* _EXCERPTED TEXT_

# Pre 1930 green orange crush bottle



## Jeffsattic21 (Jun 30, 2021)

I’ve been having problems finding information on this green orange crush bottle. It’s either 6.5 or 7oz with raised letters in a raised triangle. ORANGE CRUSH - BOTTLING CO. AUGUSTA GA. 
On the bottom is a raised 27N.
It has a smooth chip on tte bottom edge. Please see photos.


----------



## embe (Jun 30, 2021)

Pretty sure I've got one packed away here somewhere...I'm curious too so I'll post a pic if I can finally locate it.


----------



## Jazepeters (Jun 30, 2021)

Wow! Very nice. Never seen that one.


----------



## CanadianBottles (Jun 30, 2021)

Nice bottle!  It's probably a flavour bottle, which is to say a bottle used by a local Crush franchise to bottle other products that they sold besides Orange Crush.  You can find flavour bottles for most major franchise brands in that era and they often confuse collectors because they look so different than the branded bottles.


----------



## Jeffsattic21 (Jul 3, 2021)

Thanks for the info 


Sent from my iPhone using Tapatalk


----------



## mrosman (Jul 7, 2021)

Hi Jeffsattic... your bottle is a 6oz., 1924 bottle produced by one of the Orange Crush bottling companies for another brand. It most probably had a paper label as well as the embossing. Shown on p.111 of my book.


----------



## Jeffsattic21 (Jul 8, 2021)

mrosman said:


> Hi Jeffsattic... your bottle is a 6oz., 1924 bottle produced by one of the Orange Crush bottling companies for another brand. It most probably had a paper label as well as the embossing. Shown on p.111 of my book.



Your book? 


Sent from my iPhone using Tapatalk


----------



## Jonnycrush (Jul 10, 2021)

Very Nice Bottle!!!  The book Michael Rosman is referring to is the one he wrote  
The evolution of a soda pop bottle from “krinkly to Mae West”.

* _DATASET CONTENT_
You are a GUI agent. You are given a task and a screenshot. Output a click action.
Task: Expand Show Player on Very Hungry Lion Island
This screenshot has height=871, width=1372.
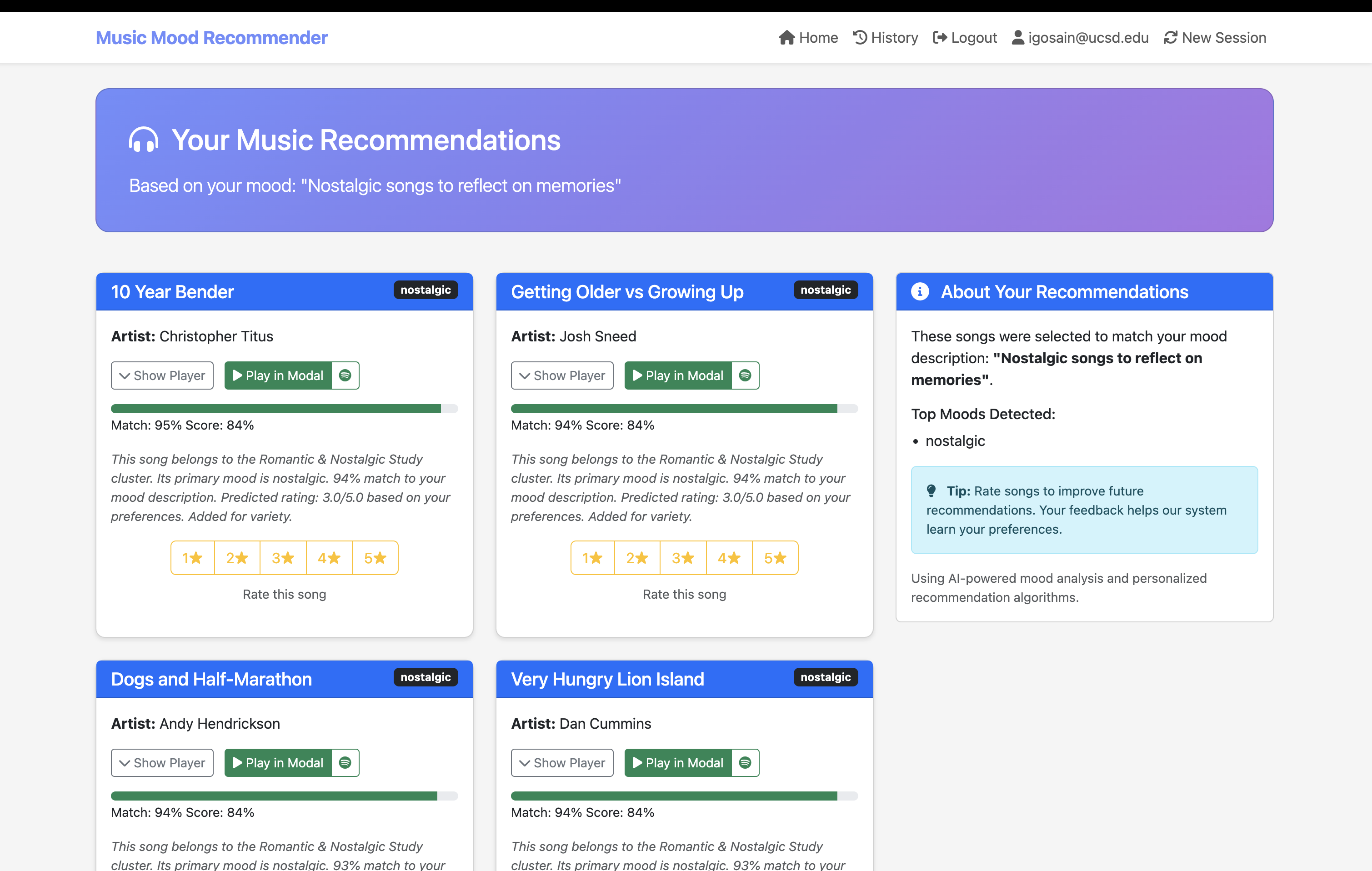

* _JOBS_
1: In the Orange Crush bottle thread, what size and year does mrosman give for the bottle?
2: State whether each statement agrees with the Orange Crush bottle thread, answering yes or no and quoting the deciding words: (a) The raised lettering names Augusta, Georgia. (b) CanadianBottles says flavour bottles look much like the branded bottles. (c) mrosman says the bottle most probably had a paper label.
3: Reproduce the passage of the Orange Crush bottle thread from "Pretty sure I've" up to and including "Jazepeters (Jun 30, 2021)".
The listing has no connection to the Orange Crush bottle thread.

* _ANSWERS BY TASK_
1: He gives it as a 6oz. bottle from 1924.

2:
(a) Yes: "ORANGE CRUSH - BOTTLING CO. AUGUSTA GA."
(b) No: "they often confuse collectors because they look so different than the branded bottles"
(c) Yes: "It most probably had a paper label as well as the embossing."

3:
Pretty sure I've got one packed away here somewhere...I'm curious too so I'll post a pic if I can finally locate it.


----------



## Jazepeters (Jun 30, 2021)